Vous avez choisi de travailler sur les voyages d’exploration européens au Brésil entre le XVIe et le XXe siècle. Sous quel angle les abordez-vous ?
Mon travail est une façon de remonter aux prémices de la crise écologique que nous connaissons. On ne cesse aujourd’hui de remettre en cause l’anthropocène – soit les deux derniers siècles –, mais c’est insuffisant. Ma démarche s’appuie sur les études de l’écologie décoloniale, bien décrite par Malcom Ferdinand : l’exploitation agro-industrielle d’aujourd’hui est dans la droite ligne de la colonisation. Je souhaite donc faire un parallèle entre les explorations anciennes et la réalité contemporaine, en confrontant le point de vue des Européens et celui des peuples originaires du Brésil. Les récits de voyage, notamment celui de Jean de Léry, en 1578, les cartes maritimes réalisées par les Européens – par exemple l’Atlas Miller – mais aussi des photos sur plaques de verre ou des photogravures prises au XIXe siècle témoignent d’une vision du monde qui est à mille lieues de la cosmogonie brésilienne : les Européens proposent une approche scientifique, rationnelle, opposée à celle de la culture brésilienne qui est fondée sur l’oralité et accorde une large place à la subjectivité. Chez nous, tout peut avoir plusieurs sens.

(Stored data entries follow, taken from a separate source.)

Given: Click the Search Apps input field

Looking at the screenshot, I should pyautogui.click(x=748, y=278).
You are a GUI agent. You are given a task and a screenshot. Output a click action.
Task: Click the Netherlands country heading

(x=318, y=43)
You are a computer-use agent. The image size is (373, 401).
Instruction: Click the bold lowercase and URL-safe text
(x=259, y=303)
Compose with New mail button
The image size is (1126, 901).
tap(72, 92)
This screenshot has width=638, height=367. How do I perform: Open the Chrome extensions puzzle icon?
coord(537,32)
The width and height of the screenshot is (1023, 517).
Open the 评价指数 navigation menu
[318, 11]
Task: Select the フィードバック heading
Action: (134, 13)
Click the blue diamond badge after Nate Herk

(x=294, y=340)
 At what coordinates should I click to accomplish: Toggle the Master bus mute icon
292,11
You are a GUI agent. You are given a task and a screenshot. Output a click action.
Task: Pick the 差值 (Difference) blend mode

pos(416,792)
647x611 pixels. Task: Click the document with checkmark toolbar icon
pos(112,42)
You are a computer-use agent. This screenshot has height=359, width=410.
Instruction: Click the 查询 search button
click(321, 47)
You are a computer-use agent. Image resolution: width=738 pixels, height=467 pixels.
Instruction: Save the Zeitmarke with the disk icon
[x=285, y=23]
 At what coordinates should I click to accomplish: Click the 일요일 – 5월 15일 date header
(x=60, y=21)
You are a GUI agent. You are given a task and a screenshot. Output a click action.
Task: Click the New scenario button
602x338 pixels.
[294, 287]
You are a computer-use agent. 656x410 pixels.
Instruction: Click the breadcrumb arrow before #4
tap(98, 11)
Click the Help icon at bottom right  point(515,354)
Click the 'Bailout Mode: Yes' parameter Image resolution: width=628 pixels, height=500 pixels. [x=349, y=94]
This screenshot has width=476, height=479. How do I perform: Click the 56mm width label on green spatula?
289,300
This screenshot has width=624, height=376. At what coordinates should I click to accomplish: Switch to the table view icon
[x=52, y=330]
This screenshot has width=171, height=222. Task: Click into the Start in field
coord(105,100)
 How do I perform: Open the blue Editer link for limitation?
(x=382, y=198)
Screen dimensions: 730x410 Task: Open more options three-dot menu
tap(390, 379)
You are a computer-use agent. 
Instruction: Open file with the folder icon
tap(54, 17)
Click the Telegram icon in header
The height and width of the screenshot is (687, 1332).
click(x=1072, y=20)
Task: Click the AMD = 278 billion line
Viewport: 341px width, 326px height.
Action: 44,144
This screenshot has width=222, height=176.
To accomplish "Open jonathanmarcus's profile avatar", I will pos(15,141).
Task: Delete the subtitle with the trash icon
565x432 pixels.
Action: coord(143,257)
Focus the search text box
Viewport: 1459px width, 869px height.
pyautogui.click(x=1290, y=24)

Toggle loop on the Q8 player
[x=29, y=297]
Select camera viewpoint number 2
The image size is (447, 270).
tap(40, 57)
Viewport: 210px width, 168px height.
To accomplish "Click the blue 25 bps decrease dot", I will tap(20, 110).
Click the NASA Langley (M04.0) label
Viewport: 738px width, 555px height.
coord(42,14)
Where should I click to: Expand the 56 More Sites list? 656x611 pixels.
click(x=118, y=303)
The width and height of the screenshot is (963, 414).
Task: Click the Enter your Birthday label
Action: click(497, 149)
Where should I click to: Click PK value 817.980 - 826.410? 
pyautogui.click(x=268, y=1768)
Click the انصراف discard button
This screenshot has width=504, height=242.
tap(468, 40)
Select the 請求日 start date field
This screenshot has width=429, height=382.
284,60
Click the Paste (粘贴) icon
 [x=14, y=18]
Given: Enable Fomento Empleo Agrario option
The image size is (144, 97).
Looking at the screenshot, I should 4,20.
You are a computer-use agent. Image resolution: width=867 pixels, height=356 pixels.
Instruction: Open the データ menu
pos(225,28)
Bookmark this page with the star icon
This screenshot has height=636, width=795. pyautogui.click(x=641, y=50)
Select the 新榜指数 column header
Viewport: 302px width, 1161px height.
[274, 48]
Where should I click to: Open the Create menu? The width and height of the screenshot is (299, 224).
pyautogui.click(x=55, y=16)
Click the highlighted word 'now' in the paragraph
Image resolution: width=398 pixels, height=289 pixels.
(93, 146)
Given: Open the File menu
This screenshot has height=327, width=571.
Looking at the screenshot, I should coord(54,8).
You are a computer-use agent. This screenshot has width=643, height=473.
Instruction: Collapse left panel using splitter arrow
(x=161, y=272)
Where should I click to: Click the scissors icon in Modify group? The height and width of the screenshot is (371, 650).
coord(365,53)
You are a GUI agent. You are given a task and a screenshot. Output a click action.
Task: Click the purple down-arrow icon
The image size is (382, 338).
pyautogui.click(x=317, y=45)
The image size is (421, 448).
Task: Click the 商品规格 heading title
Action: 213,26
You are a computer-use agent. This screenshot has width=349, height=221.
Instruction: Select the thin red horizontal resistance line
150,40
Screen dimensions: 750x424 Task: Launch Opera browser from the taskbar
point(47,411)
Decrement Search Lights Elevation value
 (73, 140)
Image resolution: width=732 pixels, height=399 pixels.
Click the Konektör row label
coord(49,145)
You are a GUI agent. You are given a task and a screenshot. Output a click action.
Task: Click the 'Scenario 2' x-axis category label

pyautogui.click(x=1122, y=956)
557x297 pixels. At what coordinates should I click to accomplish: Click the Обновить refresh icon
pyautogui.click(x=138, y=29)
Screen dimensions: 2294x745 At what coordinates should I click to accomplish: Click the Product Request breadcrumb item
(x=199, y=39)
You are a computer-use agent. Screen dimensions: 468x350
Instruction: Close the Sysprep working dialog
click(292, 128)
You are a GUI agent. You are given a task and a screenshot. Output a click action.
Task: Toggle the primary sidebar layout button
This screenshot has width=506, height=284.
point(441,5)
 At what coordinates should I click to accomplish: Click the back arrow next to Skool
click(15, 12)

Quelle forme prendra l’œuvre issue de la résidence ?
J’envisage un court-métrage qui proposera de traverser les archives comme autant de couches temporelles superposées – un voyage dans le temps où le passé se mélange au présent et au futur. Il montrera aussi bien les récits d’explorateurs et les photos anciennes que j’évoquais que des cartes maritimes du Brésil des années 1980, données à la BnF par la marine brésilienne. Il intégrera également des prises de vue de lecteurs de microfilms de la Bibliothèque, ces machines merveilleuses qui permettent de plonger dans les archives… J’imagine par ailleurs une série de photos réalisées en effaçant, grâce à l’intelligence artificielle, certaines parties des images d’archives : l’idée sera d’évoquer le rôle de l’IA comme machine de destruction contemporaine qui intervient aussi dans le champ de l’écologie. Mais je n’en suis encore qu’au début de mes recherches et les choses vont nécessairement évoluer : j’écoute avant tout ce que les archives ont à me dire.